Do Yourself a Favor: Take Responsibility




Routine is a really, really good thing.

And you’ve probably heard me harping on about this before — about how the skill-set you want to develop as a human being is the skill set of mastery, which is simply the willingness to put your attention in one place consistently over time.

It’s the willingness to pick up that instrument for 30 minutes every day, or sit at your computer after dinner and learn Facebook ads.

Yet, even though routine is a good thing, routine is not the goal. Routine is a tool you use to get to the goal.

And here’s the thing: You’re going to break routine. It’s going to happen, and it’s not a bad thing!

Because you’re going to go through ebbs and flows of sticking to your routine and breaking it, and if you beat yourself up every time you break routine — your diet, your workout, etc. — then you’re hosed. It’s going to turn you off from whatever your goal was in the first place.

Okay, this brings me to my actual point.

I was on a trip recently, and I broke a lot of my routines, which was actually kind of nice! I got a fresh perspective, mixed up my habits… I enjoyed it.

But it was exhausting. (Don’t you find that when you break routine, the loss of comfort and familiarity is incredibly draining?)

And this exhaustion put me in a state of, shall I say, irritability. Things felt a little hard, a little frustrating, and that made me want to act in a less-than-loving way.

But I didn’t — I resisted! — and I’m proud of that.

Too often, I see people feeling victimized by their emotions: They get into a state where they’re tired, agitated, sad, or angry, and they let their emotions dictate their actions.

And they feel justified in doing so… but I’m not buying it.

I believe that you can feel your emotions (which are totally valid) and still choose to act how you want to act.

You are not a victim of your emotional state. It does not dictate your behavior. You can feel a lot of intensity and still consciously decide how to act.

It’s a skill, and just like any other skill, you get better with practice.

When you notice that you’re in a heightened emotional state and you sense that it’s going to negatively affect your behavior, that’s your opportunity to pick up your “instrument” and practice.

I wanted to share this opinion because I believe it’s a very freeing viewpoint.

Yes, it gives us more responsibility, but when we decide to take on that responsibility, we fill our lives with more power and more freedom.

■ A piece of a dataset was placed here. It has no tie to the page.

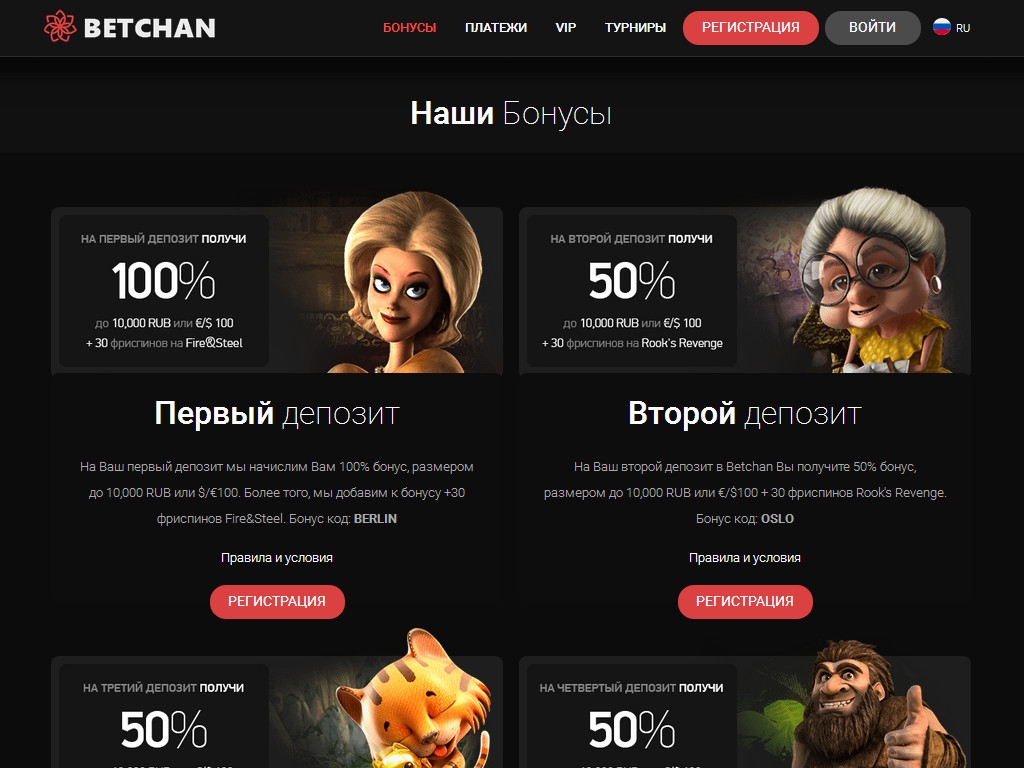Image resolution: width=1024 pixels, height=768 pixels.
Task: Click the Russian flag language icon
Action: tap(942, 27)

I hope you’ve enjoyed this post. Drop a comment on my Facebook page and let me know what you think!

Highlights:
0:14 The skillset that you want to develop as a human being is mastery
0:37 Routine is not the goal, it is a tool that you use
1:27 People let their emotional state dictate their actions
1:58 You are in control of your emotional state and your actions

Click Here For Video Transcript

Like, routine is a really, really, really good thing, right? Getting into routines and doing the same thing consistently over time. You hear me harping about consistency all the time. Anytime I’m doing content, there’s something in there about how, you know, the skill set that you want to develop as a human being is the skill set of mastery, which is simply the willingness to put your attention in one area over time, being willing to pick up that instrument every day for 30 minutes and play it. It’s a skill set that you want to acquire.

And routine is something that allows you to…it sets you free. It gives you…you’re doing this at this time every day. And so you end up with this routine, but routine is not the goal. Routine is a tool that you use. And you’re going to break routine. Like, if you have it that anytime you break a routine, a new diet, a new workout program, whatever it is, that that’s bad, then you’re hosed because you’re gonna go in these ebbs and flows of solid to your routine and then breaking your routine. So, you want to use routine as a tool. It’s not your actual goal. It’s just a tool that you use to achieve your goals.

And so, this trip, I broke a lot of my routines. And it was kinda nice, you know? I got a fresh perspective. I got mixed up, but man, it was exhausting. And the point that I’m getting to is that it was exhausting. And one of the common ways that I see people being victimized is by their emotional state. So, they get into some emotional state where they’re tired, or they’re agitated, or they’re angry, or whatever that emotion… They’re sad and then they let that dictate their actions. You can feel emotion and choose as a person to act how you want to act.

Your emotional state does not dictate your actions. You are not a victim of your emotional state. You can feel a lot of intensity of emotion and still make the choice of how to act. A good example of this is that, you know, like, someone will be out of control with rage until a bigger badder person walks in the room. Then guess what? They get it under control. So, you really are in control of your emotional state and you’re really in control of your actions at all times.

And it was interesting for me because I speak… So, that’s a really freeing viewpoint. That’s a really… It kinda opens you up and has you feel a lot more responsible for your life and a lot more free when you take responsibility for your behavior and you don’t have it that the way that you feel should then dictate how you behave. That’s not a valid excuse in my world. If you are behaving some way because you’re overcome with emotion, I don’t buy it, right? Like, you can… I mean, look, sometimes it’s gonna happen but, like, in general as you go through your life, you can be responsible for your behavior.